Students in the USF art department are using visual art to address bold and controversial ideas.

Through USF’s School of Art and Art History’s printmaking program, students are learning the printmaker’s place in society and their artwork’s role as a form of communication.

Three instructors in the program are doing that through their lesson plans and an art exhibit on display at the William and Nancy Oliver Gallery, “Bon A Tirer: USF Printmakers.”

Printmaking has facilitated social activism, including graphic advertisements promoting a “greener” world and Shepard Fairey’s poster promoting President Barack Obama’s campaign. These were created in an effort to inspire change.

Students from all three classes give their own perspective on social topics through pieces they create. The topics focus on a broad range of subjects, including personal views and controversies. Everything from swine flu to sexuality is represented.

“We really wanted to showcase printmaking and the effect it has had on social activism,” said Bruce Monroe, one of the professors involved in the exhibit. “There is at least a piece in the show that everyone in the University can relate to.”

The gallery is almost empty except for the row or student work that stands out in contrast to the white walls.

In a piece called “Youth = immortality,” created by fourth-year architecture major Sam Kuhn, there is a sketch of an elderly man sitting by “the tree of life in autumn.” The roots extend down and spell the word “youth,” and the man holds a kite as his cane and a cross fall into oblivion.

“The picture itself may not be bold, but the ideas are,” he said.

The elderly man represents old age in society, Kuhn said, but his actions are far from that of a dying man. He is tossing away his old age – the cane. The cross represents religion and the afterlife.

“Since humans are mortal, it is not the person that is immortal but the idea of youth,” he said.

As a child, Kuhn said he often climbed trees and flew kites, and the process of reminiscing on these things is what keeps him young.

“In my opinion, something has to be temporary in order for it to be enjoyed,” he said.

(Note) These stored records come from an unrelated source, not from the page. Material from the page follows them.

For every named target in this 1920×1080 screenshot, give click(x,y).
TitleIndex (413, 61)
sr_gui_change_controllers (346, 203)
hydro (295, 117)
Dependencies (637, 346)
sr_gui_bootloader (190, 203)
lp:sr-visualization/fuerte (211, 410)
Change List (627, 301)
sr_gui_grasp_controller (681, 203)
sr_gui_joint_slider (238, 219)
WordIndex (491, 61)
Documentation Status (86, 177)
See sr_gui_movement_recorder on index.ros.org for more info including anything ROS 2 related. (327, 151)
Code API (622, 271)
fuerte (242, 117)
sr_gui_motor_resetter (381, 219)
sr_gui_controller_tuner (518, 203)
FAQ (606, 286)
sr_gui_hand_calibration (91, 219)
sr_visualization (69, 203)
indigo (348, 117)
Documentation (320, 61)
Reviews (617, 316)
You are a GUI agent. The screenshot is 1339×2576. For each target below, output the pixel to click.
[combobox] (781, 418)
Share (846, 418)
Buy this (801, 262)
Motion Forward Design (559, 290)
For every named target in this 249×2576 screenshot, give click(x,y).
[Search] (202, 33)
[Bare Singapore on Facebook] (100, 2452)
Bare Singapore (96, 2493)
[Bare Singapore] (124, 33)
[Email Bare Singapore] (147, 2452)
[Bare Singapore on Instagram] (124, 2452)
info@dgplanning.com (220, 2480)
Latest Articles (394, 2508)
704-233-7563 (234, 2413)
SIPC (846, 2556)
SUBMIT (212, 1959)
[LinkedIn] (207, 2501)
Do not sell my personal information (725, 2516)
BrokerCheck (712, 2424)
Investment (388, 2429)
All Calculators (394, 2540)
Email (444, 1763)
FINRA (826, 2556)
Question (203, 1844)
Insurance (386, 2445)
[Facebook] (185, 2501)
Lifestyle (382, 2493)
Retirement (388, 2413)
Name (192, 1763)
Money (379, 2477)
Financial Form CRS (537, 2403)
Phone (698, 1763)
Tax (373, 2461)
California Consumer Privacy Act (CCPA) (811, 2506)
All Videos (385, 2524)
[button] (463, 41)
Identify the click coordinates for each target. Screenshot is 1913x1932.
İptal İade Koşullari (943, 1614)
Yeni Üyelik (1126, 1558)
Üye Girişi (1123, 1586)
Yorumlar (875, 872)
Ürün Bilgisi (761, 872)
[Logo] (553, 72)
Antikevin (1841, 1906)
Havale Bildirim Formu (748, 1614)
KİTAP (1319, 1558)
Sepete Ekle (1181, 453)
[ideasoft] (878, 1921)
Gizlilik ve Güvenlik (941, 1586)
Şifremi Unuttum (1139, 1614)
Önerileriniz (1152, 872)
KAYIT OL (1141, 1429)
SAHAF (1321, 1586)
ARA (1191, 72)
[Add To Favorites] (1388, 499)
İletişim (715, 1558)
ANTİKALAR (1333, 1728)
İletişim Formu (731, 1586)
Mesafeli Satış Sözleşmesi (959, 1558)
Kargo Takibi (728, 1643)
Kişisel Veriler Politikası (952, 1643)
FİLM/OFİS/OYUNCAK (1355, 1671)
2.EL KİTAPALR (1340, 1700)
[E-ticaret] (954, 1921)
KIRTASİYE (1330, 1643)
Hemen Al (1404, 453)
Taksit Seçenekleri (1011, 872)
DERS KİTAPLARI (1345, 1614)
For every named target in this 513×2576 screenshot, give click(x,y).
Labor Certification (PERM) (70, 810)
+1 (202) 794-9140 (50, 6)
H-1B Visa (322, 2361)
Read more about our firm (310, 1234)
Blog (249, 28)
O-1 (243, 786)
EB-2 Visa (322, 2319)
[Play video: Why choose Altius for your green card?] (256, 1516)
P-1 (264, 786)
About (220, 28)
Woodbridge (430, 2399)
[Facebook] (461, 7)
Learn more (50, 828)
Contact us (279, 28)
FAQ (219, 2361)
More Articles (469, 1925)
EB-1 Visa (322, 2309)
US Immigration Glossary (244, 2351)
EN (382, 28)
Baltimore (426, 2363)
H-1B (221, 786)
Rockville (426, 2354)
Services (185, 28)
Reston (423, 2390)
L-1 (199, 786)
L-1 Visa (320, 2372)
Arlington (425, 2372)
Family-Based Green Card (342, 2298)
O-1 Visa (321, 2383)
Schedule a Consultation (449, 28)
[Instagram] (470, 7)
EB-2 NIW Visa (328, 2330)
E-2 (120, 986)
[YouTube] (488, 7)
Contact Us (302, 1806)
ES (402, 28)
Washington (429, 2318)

David Gabbard, a senior majoring in studio art with a concentration in painting, focused his artwork on a notorious comic from the ’50s, “EC Comics.”

“There is not much difference between the 1950s comics and now – both are showing graphics that are warping the minds of children today,” Gabbard said.

The piece was created through a technique called appropriation, or taking an image that already exists and making it different.

Gabbard used a panel of the ’50s comic, which involved a man hanging from a noose, and changed the graphic and color scheme to red and yellow, representing McDonald’s colors. He replaced the character in the comic with Ronald McDonald.

“Since the ’50s, fast food has been a commodity in our culture,” he said. “It has broken down family life and makes things cheap and easy.”

This type of social degradation is represented in most of the work Gabbard does. He said this is part of a series of work he has done about Ronald McDonald and similar ideas.

The students will also put up posters of their work around campus to see other students’ reactions.

“This show is great. It features about 40 students’ artwork – anywhere from students who have never printed to students who are really familiar with it,” Gabbard said. “This exhibit is a great representation of the printmaking department.”

The gallery is open from 11 a.m. to 3 p.m., and the exhibit will be on display until Friday. A reception will be held Friday from 7 to 9 p.m., with free food and beverages.